Archiving Gmail (Part 2)

In my last post, I addressed one of the issues I had with a script I had found that archives Gmail messages to PDF files and how to fix the issue of it creating needless temporary files that count toward your daily quota.

The remaining issues I had I addressed by moving the entire script from a Google spreadsheet to a Google web app script.  This was the original script UI:

Screen Shot 2013-11-20 at 8.38.27 AM.png

And here is the new UI:

DemoApp.png

As you can see, I it has a few more options than the original.  The gist of it is

  • you select the Gmail Label you want to use as a filter, you optionally select a label you want to ignore (You could create two labels for example 'Archive' and 'Processed').  You can also add your own custom filter to include or exclude additional messages.  
  • Choose if you want to save the attachments (If you are archiving the emails to PDF).
  • Optionally you can have it remove the first Label (e.g. 'Archive') and Optionally add a new label (e.g. 'Processed').  Both of these are helpful when you have a large number of emails to process and may bump against your daily Quotas for creating or forwarding mail.
  • If you want to Archive them, you can archive them to PDF with the attachments saved as separate files, or you can save them to EML files with the attachments embedded in the original email.  You can change the naming convention to a few different formats (This makes it easier to sort them later so you could specify From-Date-Id instead for example)
  • Or you can bulk forward them to some specified recipient(s).

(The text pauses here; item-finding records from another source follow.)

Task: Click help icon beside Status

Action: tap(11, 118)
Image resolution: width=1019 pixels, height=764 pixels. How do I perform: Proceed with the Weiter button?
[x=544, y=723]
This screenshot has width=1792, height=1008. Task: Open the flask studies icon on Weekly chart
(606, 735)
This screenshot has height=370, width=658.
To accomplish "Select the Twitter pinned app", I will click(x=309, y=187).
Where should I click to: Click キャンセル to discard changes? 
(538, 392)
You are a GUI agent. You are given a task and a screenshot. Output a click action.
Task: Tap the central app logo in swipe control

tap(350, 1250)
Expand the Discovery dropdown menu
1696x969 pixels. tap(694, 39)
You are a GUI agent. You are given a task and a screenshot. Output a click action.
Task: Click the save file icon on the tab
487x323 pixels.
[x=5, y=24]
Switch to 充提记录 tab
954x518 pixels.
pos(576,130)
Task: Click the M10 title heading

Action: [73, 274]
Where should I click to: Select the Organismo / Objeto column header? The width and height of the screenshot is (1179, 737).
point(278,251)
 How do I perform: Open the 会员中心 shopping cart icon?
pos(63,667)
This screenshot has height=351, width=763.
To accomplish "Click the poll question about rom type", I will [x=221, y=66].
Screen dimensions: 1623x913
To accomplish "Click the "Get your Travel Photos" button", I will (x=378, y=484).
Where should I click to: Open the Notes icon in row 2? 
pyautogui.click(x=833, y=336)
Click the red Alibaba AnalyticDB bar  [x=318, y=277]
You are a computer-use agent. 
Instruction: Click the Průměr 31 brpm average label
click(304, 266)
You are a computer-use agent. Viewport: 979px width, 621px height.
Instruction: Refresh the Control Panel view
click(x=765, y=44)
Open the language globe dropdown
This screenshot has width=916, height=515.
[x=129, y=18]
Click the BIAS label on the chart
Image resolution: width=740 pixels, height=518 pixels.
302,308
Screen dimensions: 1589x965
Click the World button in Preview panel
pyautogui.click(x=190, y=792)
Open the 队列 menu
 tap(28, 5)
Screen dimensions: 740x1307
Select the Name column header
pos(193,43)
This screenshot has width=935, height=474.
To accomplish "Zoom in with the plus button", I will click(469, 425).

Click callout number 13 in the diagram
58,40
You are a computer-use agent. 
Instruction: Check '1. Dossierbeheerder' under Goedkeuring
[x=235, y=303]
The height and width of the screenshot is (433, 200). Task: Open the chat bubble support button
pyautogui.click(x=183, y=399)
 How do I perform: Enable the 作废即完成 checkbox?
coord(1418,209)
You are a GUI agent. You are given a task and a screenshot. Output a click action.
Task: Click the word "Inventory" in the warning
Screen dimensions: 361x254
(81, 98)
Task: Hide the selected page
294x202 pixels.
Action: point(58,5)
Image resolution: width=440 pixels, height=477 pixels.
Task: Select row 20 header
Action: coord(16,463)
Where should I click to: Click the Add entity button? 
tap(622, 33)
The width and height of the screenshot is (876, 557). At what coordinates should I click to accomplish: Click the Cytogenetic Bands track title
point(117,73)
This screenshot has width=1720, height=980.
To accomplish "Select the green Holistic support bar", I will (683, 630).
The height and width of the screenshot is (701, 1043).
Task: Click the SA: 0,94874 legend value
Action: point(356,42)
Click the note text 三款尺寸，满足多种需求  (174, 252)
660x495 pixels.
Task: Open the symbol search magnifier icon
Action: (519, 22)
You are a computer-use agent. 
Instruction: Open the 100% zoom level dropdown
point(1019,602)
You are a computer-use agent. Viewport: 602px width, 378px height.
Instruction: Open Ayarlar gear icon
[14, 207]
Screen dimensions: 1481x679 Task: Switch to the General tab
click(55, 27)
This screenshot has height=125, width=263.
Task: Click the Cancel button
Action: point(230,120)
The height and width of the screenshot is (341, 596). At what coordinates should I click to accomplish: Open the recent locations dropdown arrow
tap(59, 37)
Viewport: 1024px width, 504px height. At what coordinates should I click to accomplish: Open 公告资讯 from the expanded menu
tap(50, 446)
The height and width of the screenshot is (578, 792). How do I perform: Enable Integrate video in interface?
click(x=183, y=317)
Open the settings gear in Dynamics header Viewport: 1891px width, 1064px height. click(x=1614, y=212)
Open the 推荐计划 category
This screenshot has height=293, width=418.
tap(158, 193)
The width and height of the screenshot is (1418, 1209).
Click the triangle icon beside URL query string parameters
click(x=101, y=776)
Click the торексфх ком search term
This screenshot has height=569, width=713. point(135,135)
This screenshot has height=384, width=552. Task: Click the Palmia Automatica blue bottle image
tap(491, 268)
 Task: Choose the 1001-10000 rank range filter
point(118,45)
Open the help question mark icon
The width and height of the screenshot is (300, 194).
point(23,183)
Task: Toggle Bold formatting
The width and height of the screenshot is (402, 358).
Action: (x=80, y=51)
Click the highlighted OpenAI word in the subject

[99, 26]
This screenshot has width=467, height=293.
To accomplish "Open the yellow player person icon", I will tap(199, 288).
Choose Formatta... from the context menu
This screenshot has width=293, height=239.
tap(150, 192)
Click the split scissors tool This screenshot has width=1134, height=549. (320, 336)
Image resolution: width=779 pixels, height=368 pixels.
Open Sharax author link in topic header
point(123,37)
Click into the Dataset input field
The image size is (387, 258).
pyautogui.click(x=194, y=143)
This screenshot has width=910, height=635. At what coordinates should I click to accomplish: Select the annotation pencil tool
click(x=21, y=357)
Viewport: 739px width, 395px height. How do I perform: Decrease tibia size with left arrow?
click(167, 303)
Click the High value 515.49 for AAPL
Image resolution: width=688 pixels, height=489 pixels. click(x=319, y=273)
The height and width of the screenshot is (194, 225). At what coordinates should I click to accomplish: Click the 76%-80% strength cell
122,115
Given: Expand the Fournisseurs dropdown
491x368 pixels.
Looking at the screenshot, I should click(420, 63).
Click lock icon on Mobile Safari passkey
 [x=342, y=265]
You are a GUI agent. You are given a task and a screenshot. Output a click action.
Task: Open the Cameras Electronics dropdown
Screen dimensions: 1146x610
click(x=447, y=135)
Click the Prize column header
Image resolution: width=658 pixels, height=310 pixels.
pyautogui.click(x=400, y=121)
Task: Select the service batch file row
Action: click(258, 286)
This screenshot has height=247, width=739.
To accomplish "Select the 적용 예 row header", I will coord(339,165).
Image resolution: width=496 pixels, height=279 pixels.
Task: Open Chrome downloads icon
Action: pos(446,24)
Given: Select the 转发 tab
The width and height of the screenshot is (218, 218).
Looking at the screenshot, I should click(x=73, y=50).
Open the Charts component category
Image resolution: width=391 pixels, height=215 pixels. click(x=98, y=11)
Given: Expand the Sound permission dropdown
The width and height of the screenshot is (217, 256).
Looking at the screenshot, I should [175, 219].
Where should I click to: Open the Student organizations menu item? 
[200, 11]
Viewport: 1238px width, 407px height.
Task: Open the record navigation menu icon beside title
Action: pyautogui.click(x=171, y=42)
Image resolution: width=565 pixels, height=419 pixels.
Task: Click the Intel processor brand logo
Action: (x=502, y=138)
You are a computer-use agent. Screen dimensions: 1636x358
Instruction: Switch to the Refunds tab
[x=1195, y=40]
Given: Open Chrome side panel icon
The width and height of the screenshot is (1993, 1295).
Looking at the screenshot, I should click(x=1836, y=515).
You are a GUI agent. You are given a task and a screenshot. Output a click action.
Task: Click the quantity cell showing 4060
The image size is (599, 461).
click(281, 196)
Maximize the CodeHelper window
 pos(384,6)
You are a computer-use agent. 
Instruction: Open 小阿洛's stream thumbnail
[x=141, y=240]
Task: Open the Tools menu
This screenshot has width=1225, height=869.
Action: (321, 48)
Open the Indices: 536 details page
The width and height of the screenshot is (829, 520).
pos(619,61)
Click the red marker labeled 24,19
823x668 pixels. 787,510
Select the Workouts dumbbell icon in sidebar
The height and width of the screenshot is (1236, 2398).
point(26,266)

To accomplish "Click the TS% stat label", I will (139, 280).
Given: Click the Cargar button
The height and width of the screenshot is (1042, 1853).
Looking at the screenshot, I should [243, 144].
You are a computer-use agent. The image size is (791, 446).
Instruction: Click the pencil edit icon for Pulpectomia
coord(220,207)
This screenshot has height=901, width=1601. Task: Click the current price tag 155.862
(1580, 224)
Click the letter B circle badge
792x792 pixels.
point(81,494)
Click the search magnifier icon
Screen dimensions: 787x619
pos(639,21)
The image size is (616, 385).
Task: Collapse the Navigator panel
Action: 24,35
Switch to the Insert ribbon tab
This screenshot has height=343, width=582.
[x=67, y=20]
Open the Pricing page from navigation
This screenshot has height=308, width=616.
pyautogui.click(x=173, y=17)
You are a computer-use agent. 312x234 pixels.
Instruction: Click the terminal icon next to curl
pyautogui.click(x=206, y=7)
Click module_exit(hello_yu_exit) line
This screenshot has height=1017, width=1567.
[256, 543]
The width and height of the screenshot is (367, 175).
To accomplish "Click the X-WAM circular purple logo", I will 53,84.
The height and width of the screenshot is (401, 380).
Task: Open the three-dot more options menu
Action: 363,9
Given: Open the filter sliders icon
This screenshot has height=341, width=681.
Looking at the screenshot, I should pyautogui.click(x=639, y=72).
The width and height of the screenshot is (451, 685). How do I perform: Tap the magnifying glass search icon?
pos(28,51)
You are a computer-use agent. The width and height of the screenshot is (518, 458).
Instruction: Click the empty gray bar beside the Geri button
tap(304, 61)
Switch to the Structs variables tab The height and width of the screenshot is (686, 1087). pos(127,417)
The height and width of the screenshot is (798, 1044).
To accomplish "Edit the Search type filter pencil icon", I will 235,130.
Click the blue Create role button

If you want to see the finished product here is the link.  You will need to authorize it to access your mailbox etc since obviously it is processing mail.

 

So where to begin?

First you need to setup your Google Drive to write the scripts.  

  • In Drive, Click Create -> Connect More Apps
Screen Shot 2013-11-20 at 8.56.36 AM.png
  • Search for "script" and connect to Google Apps Script
Screen Shot 2013-11-20 at 8.59.24 AM.png
  • Now create your first script by creating a new script.  The type you want will be Script as Web App which will be available after you choose Script from the below image.
Screen Shot 2013-11-20 at 9.01.05 AM.png
  • You will now have your development environment all set to start scripting!
Screen Shot 2013-11-20 at 9.04.23 AM.png

Well, this is getting rather long, so in the next post I will just dump the code for the app I wrote and walk you through it.  Click Here to see Part 3

Archiving Google Mail To Files

I was recently tasked with extracting 2-300 gmail messages including attachments.  The requirements seemed simple enough:

  • Every message must include original meta data (from/to/cc/bcc/date etc)
  • all attachments must be saved in original format

Obviously one way would have been to sync the messages to outlook, create a folder in outlook, copy and/or move the messages to that folder, then export it to PST.  

But it seemed like there should be a 'native' gmail way to do it.  So I started poking around and found a lot of Google Apps Scripts had been written that would bulk forward or archive messages.   This one by Marcello Scacchetti caught my eye. 

But as I started using it, I realized there were a few aspects I didn't really like:

  1. It doesn't save the meta data
  2. It creates temp files in Google Drive
  3. Hard coded naming conventions
  4. Hard coded to PDF output.
  5. It hard coded labels
  6. It was built in a spreadsheet.

To keep this post short, I will break this into several posts and only address one issue here.  Since #1 is easy enough for the average bear to fix themselves so I won't bother addressing that.  The first real problem was with #2. Here we see the offending code:

 // Create the message PDF inside the new folder
var htmlBodyFile = newFolder.createFile('body.html', messageBody, "text/html");
var pdfBlob = htmlBodyFile.getAs('application/pdf');
pdfBlob.setName(newFolderName + ".pdf");
newFolder.createFile(pdfBlob);
htmlBodyFile.setTrashed(true);

Before it creates the pdf file, it creates an HTML file.  Why is this a problem? Well in scripts (particularly individual not paid corporate gmail accounts) there are quotas on how many files you can create via script per day - 250 as of the time of this writing.  That means that you could only archive 125 emails with this, and then only if none of them had attachments.  Luckily this is easy enough to fix:

var output = HtmlService.createHtmlOutput(messageBody)
var pdfBlob=output.getAs('application/pdf');
pdfBlob.setName(newFolderName + ".pdf");
newFolder.createFile(pdfBlob);
Here we use the HTMLService to create an object rather than a file. Easy fix and doubles the number of emails we can process per day.

I'll post some solutions to my other issues with the script in the next few days.